◆ Task list:
A. In the forum thread, what does twiggy say the linked page reduces?
B. Reproduce the forum thread from "Verdict? -- not" to "of things breaking.".

◆ Reading passage:
Verdict? -- not quite 100x improvement as possible, not even the 4x as promised.. not even 2x as minimum listed! -- doesnt seem worth the risk of things breaking.

----------

## twiggy

http://217.209.205.126/goawaybaselayout.html

I hope this could be of any use for some of you   :Smile: 

----------

## Hackeron

 *twiggy wrote:*   

> http://217.209.205.126/goawaybaselayout.html
> 
> I hope this could be of any use for some of you  

 

How does this speed anything up exactly?

----------

## twiggy

 *Hackeron wrote:*   

>  *twiggy wrote:*   http://217.209.205.126/goawaybaselayout.html
> 
> I hope this could be of any use for some of you   
> 
> How does this speed anything up exactly?

 

Reduces the bootup time alot. It might not be what you want but it is without a doubt in the speed category.

----------

## Hackeron

 *twiggy wrote:*   

> Reduces the bootup time alot. It might not be what you want but it is without a doubt in the speed category.

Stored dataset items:
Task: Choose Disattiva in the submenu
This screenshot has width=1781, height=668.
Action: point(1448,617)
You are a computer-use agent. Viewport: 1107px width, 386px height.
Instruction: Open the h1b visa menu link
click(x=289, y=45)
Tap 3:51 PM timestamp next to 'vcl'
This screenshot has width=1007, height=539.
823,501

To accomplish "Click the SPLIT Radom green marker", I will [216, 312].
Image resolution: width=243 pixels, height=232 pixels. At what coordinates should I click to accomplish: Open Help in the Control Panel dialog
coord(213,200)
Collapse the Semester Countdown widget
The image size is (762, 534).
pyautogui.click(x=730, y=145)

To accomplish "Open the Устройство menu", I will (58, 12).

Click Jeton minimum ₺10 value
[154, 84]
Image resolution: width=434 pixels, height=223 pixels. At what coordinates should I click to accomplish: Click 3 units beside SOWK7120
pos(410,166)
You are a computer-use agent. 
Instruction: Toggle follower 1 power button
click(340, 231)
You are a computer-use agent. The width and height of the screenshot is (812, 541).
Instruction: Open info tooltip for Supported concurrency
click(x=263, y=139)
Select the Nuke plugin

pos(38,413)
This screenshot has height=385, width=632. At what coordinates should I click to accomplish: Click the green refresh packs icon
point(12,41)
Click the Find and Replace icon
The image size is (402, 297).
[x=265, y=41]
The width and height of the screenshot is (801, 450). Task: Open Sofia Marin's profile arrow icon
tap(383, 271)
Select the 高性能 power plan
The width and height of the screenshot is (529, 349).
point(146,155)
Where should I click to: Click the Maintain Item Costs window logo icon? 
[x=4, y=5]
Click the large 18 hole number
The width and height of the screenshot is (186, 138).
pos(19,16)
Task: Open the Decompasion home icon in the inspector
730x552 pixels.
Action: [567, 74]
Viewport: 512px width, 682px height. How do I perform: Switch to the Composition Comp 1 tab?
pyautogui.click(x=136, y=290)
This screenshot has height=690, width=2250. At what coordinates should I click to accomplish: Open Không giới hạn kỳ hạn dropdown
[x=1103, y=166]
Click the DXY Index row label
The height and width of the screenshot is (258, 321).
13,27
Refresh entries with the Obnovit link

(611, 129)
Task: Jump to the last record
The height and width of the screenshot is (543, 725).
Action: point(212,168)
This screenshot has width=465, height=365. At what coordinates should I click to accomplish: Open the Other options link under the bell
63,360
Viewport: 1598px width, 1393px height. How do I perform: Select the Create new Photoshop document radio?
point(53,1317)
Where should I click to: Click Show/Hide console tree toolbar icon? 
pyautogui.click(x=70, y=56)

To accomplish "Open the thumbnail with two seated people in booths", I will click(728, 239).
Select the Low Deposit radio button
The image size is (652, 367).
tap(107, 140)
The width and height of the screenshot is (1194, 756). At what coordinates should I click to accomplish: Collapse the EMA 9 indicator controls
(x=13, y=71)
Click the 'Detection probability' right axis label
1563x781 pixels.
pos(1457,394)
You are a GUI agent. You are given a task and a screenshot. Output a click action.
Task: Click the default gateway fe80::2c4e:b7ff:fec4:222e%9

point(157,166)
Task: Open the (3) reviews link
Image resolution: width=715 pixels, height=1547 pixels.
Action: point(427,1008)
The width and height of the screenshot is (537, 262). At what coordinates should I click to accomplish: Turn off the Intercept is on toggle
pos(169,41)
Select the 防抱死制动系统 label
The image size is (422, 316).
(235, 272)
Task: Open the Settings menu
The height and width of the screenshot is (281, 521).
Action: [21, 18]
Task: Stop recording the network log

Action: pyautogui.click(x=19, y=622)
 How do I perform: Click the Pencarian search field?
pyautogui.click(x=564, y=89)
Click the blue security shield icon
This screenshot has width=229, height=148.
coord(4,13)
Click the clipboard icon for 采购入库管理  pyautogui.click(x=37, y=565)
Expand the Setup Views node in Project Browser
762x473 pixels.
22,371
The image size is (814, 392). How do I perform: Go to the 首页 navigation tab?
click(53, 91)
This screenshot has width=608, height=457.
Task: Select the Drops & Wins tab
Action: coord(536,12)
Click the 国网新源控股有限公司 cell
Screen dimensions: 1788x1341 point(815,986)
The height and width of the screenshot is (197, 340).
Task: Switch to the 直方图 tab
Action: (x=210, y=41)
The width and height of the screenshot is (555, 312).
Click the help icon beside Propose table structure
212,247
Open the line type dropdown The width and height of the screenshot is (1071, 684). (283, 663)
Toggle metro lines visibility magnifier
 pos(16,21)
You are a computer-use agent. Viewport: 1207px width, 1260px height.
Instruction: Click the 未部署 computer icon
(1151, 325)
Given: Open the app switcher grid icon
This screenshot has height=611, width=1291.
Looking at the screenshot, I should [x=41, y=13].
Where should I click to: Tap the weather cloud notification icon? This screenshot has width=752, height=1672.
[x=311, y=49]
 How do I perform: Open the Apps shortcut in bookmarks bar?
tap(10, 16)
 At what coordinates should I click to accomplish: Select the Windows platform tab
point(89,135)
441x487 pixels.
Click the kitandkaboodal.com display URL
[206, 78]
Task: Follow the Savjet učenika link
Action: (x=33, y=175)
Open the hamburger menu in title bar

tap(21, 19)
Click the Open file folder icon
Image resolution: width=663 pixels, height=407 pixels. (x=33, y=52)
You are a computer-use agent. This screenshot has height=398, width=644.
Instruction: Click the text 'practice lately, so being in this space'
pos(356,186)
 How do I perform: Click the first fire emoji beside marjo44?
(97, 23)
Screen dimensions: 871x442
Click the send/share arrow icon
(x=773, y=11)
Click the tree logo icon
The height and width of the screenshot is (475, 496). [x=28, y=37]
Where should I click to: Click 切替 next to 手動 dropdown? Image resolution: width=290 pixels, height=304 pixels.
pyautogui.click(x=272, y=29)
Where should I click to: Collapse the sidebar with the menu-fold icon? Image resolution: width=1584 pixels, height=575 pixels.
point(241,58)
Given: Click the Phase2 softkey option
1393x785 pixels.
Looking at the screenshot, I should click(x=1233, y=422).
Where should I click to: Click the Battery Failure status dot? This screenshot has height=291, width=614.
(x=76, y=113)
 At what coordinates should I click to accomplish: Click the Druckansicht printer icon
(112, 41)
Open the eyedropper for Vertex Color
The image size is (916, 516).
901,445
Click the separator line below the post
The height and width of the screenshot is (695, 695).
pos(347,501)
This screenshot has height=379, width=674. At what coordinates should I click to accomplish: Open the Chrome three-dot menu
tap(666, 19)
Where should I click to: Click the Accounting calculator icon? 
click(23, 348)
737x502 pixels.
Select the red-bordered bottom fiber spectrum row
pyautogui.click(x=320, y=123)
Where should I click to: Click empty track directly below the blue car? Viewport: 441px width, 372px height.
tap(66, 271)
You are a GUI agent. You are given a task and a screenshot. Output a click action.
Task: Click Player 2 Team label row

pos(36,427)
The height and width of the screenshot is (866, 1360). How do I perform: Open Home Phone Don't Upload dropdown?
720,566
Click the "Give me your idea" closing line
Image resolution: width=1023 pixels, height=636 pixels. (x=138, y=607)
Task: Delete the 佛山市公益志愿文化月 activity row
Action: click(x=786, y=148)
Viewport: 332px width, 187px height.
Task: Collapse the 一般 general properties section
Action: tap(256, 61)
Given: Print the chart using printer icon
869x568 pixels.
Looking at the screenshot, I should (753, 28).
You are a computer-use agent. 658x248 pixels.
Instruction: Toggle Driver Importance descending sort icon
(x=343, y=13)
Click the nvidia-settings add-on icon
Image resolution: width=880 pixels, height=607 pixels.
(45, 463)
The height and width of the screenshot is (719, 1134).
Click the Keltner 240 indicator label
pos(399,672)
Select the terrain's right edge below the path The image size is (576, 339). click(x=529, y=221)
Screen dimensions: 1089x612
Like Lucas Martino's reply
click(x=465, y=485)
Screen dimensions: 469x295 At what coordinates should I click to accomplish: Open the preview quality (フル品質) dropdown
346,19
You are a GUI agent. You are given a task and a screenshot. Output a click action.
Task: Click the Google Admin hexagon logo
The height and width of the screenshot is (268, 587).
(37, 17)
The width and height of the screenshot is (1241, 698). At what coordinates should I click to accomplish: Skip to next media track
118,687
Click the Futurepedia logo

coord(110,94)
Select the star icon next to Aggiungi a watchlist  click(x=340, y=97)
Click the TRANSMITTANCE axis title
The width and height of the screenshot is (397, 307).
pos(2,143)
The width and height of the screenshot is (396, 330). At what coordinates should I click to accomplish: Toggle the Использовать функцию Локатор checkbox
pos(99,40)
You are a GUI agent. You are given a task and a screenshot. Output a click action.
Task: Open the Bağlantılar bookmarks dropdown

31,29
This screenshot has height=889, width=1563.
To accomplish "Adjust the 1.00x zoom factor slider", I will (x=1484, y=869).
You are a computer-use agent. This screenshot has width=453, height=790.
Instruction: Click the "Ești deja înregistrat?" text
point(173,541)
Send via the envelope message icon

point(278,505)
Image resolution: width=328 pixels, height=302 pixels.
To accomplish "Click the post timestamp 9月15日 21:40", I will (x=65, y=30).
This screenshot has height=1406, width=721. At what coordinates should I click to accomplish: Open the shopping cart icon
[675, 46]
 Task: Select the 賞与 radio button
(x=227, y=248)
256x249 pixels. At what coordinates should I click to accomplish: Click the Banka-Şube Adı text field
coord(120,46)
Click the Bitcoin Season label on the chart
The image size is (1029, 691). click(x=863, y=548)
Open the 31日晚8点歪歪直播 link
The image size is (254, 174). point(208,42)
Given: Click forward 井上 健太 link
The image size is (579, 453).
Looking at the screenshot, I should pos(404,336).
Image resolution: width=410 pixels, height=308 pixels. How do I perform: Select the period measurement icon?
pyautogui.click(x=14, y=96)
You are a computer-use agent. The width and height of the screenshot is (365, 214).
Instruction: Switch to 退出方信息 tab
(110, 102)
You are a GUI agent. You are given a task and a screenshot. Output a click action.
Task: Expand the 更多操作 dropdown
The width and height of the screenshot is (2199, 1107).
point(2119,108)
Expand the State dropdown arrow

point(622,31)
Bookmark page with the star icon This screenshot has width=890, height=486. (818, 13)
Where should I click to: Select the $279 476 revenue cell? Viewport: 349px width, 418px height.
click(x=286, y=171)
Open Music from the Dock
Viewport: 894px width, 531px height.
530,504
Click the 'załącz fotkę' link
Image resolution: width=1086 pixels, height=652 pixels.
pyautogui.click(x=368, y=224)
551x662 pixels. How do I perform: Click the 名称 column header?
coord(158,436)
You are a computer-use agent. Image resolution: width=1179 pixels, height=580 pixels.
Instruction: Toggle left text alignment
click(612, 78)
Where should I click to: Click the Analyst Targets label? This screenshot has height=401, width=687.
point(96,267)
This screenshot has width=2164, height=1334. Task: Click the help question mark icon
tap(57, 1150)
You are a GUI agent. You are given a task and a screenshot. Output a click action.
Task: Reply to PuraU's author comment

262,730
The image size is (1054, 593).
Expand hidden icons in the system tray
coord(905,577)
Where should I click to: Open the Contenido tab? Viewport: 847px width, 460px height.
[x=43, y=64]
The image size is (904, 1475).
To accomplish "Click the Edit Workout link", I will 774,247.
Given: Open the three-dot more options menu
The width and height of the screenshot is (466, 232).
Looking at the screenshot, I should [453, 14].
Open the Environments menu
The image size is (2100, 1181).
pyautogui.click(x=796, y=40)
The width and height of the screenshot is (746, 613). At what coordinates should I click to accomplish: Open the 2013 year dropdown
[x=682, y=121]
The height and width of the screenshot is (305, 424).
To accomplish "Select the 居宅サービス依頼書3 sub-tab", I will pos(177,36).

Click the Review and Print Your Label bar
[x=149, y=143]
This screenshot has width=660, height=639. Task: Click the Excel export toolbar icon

◆ The results:
A. The bootup time.

B.
Verdict? -- not quite 100x improvement as possible, not even the 4x as promised.. not even 2x as minimum listed! -- doesnt seem worth the risk of things breaking.